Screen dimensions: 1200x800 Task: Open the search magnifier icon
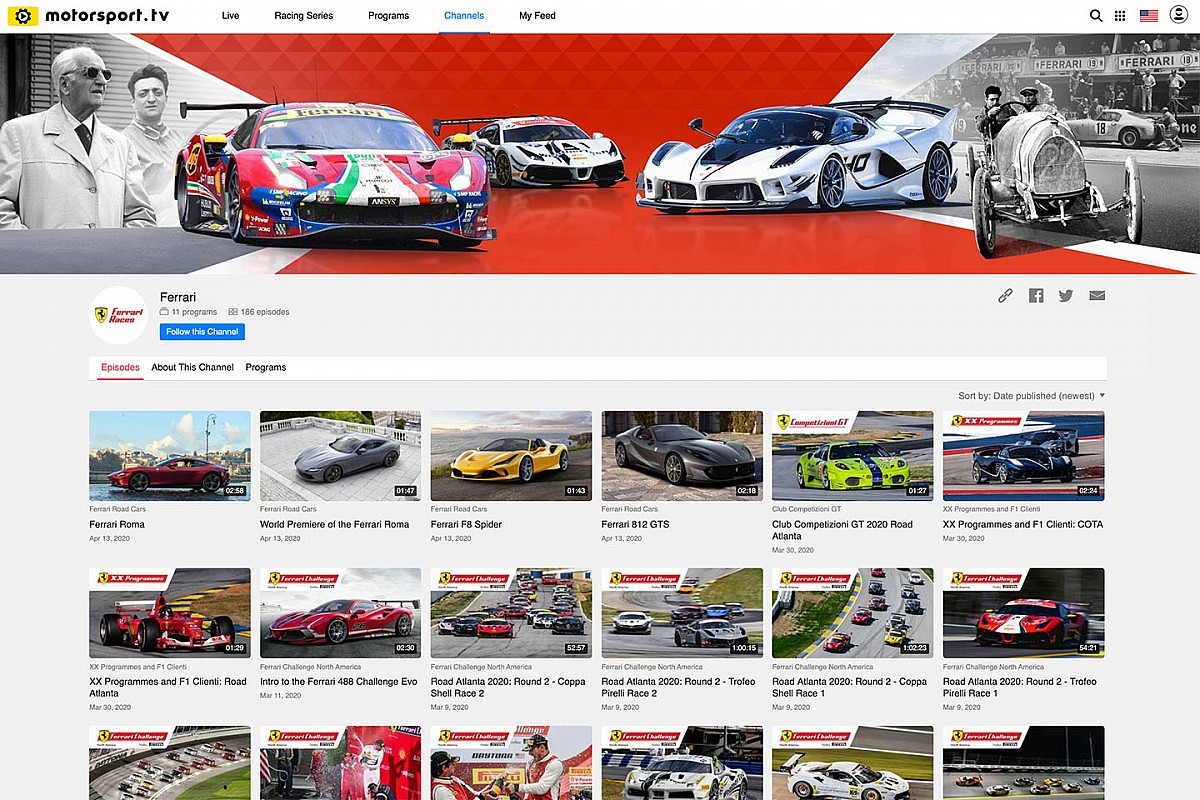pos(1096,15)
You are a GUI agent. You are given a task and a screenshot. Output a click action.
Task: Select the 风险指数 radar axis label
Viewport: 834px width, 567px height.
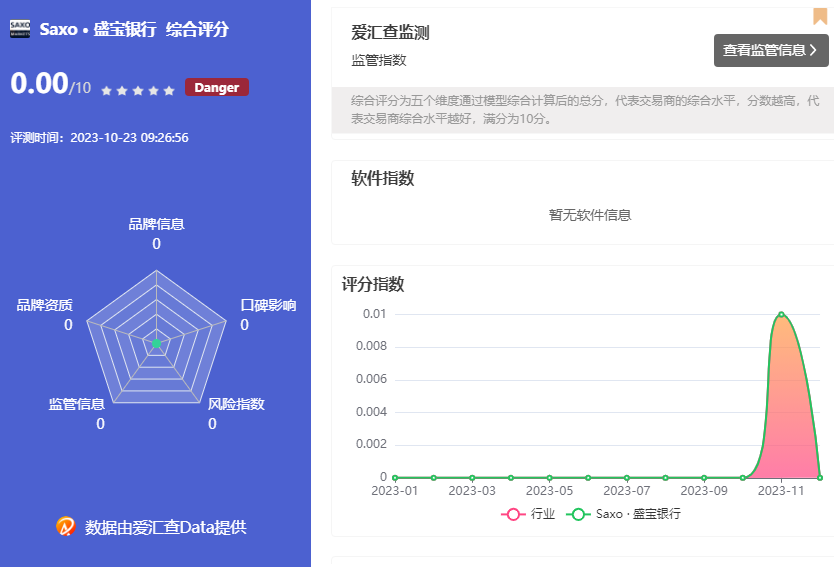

|---|

[Description of the task]: Transcribe the listing in full and omit the pictures.

[Answer for the task]:
Screen dimensions: 1200x800 Task: Open the search magnifier icon
pos(1096,15)
You are a GUI agent. You are given a task and a screenshot. Output a click action.
Task: Select the 风险指数 radar axis label
Viewport: 834px width, 567px height.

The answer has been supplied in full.